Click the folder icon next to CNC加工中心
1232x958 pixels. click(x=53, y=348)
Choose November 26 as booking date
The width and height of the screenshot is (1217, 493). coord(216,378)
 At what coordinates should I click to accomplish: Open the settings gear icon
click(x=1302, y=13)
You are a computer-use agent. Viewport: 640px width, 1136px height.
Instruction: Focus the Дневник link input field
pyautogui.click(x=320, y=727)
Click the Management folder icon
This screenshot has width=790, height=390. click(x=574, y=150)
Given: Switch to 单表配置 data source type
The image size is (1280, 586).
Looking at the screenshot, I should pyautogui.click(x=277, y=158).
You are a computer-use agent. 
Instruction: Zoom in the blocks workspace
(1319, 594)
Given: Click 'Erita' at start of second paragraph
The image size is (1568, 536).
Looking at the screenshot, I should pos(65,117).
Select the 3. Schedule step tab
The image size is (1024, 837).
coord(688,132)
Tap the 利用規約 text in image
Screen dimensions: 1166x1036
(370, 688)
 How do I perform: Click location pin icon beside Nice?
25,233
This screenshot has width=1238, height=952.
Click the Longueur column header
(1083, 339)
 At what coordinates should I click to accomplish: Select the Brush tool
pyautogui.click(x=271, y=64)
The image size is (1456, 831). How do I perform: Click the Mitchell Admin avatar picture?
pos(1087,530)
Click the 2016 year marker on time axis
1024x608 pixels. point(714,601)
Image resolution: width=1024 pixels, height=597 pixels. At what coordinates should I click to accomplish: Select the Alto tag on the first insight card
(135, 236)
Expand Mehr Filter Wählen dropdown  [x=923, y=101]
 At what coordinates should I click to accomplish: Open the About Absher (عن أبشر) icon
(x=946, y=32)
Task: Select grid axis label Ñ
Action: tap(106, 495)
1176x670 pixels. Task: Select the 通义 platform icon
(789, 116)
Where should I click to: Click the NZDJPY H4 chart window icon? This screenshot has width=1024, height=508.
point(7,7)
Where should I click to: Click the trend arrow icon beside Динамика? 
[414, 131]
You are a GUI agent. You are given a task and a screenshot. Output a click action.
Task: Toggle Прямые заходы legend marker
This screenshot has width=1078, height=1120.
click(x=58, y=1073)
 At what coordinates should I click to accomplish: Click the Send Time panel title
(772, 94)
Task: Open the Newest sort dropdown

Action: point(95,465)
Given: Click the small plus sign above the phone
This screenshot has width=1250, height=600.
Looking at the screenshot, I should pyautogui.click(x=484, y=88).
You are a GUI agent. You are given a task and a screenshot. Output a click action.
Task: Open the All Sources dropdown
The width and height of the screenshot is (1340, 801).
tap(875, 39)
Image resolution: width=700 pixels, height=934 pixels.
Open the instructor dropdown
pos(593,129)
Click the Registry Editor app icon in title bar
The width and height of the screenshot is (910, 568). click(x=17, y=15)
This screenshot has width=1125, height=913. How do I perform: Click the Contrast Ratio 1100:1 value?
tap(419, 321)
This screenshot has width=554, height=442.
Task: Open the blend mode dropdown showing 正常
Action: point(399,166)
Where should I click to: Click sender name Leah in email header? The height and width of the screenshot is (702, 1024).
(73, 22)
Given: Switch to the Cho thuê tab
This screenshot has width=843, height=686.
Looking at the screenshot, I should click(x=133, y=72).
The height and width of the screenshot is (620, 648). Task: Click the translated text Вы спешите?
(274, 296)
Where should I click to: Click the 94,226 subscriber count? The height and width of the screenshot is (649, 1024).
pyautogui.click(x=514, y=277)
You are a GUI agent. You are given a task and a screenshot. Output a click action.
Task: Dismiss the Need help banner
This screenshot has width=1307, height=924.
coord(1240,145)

- - - -

TASK TO CARRY OUT:
Repeat back the material above verbatim, including every line.

COMPLETED TASK:
Click the folder icon next to CNC加工中心
1232x958 pixels. click(x=53, y=348)
Choose November 26 as booking date
The width and height of the screenshot is (1217, 493). coord(216,378)
 At what coordinates should I click to accomplish: Open the settings gear icon
click(x=1302, y=13)
You are a computer-use agent. Viewport: 640px width, 1136px height.
Instruction: Focus the Дневник link input field
pyautogui.click(x=320, y=727)
Click the Management folder icon
This screenshot has width=790, height=390. click(x=574, y=150)
Given: Switch to 单表配置 data source type
The image size is (1280, 586).
Looking at the screenshot, I should pyautogui.click(x=277, y=158).
You are a computer-use agent. 
Instruction: Zoom in the blocks workspace
(1319, 594)
Given: Click 'Erita' at start of second paragraph
The image size is (1568, 536).
Looking at the screenshot, I should pos(65,117).
Select the 3. Schedule step tab
The image size is (1024, 837).
coord(688,132)
Tap the 利用規約 text in image
Screen dimensions: 1166x1036
(370, 688)
 How do I perform: Click location pin icon beside Nice?
25,233
This screenshot has width=1238, height=952.
Click the Longueur column header
(1083, 339)
 At what coordinates should I click to accomplish: Select the Brush tool
pyautogui.click(x=271, y=64)
The image size is (1456, 831). How do I perform: Click the Mitchell Admin avatar picture?
pos(1087,530)
Click the 2016 year marker on time axis
1024x608 pixels. point(714,601)
Image resolution: width=1024 pixels, height=597 pixels. At what coordinates should I click to accomplish: Select the Alto tag on the first insight card
(135, 236)
Expand Mehr Filter Wählen dropdown  [x=923, y=101]
 At what coordinates should I click to accomplish: Open the About Absher (عن أبشر) icon
(x=946, y=32)
Task: Select grid axis label Ñ
Action: tap(106, 495)
1176x670 pixels. Task: Select the 通义 platform icon
(789, 116)
Where should I click to: Click the NZDJPY H4 chart window icon? This screenshot has width=1024, height=508.
point(7,7)
Where should I click to: Click the trend arrow icon beside Динамика? 
[414, 131]
You are a GUI agent. You are given a task and a screenshot. Output a click action.
Task: Toggle Прямые заходы legend marker
This screenshot has width=1078, height=1120.
click(x=58, y=1073)
 At what coordinates should I click to accomplish: Click the Send Time panel title
(772, 94)
Task: Open the Newest sort dropdown

Action: point(95,465)
Given: Click the small plus sign above the phone
This screenshot has width=1250, height=600.
Looking at the screenshot, I should pyautogui.click(x=484, y=88).
You are a GUI agent. You are given a task and a screenshot. Output a click action.
Task: Open the All Sources dropdown
The width and height of the screenshot is (1340, 801).
tap(875, 39)
Image resolution: width=700 pixels, height=934 pixels.
Open the instructor dropdown
pos(593,129)
Click the Registry Editor app icon in title bar
The width and height of the screenshot is (910, 568). click(x=17, y=15)
This screenshot has width=1125, height=913. How do I perform: Click the Contrast Ratio 1100:1 value?
tap(419, 321)
This screenshot has width=554, height=442.
Task: Open the blend mode dropdown showing 正常
Action: point(399,166)
Where should I click to: Click sender name Leah in email header? The height and width of the screenshot is (702, 1024).
(73, 22)
Given: Switch to the Cho thuê tab
This screenshot has width=843, height=686.
Looking at the screenshot, I should click(x=133, y=72).
The height and width of the screenshot is (620, 648). Task: Click the translated text Вы спешите?
(274, 296)
Where should I click to: Click the 94,226 subscriber count? The height and width of the screenshot is (649, 1024).
pyautogui.click(x=514, y=277)
You are a GUI agent. You are given a task and a screenshot. Output a click action.
Task: Dismiss the Need help banner
This screenshot has width=1307, height=924.
coord(1240,145)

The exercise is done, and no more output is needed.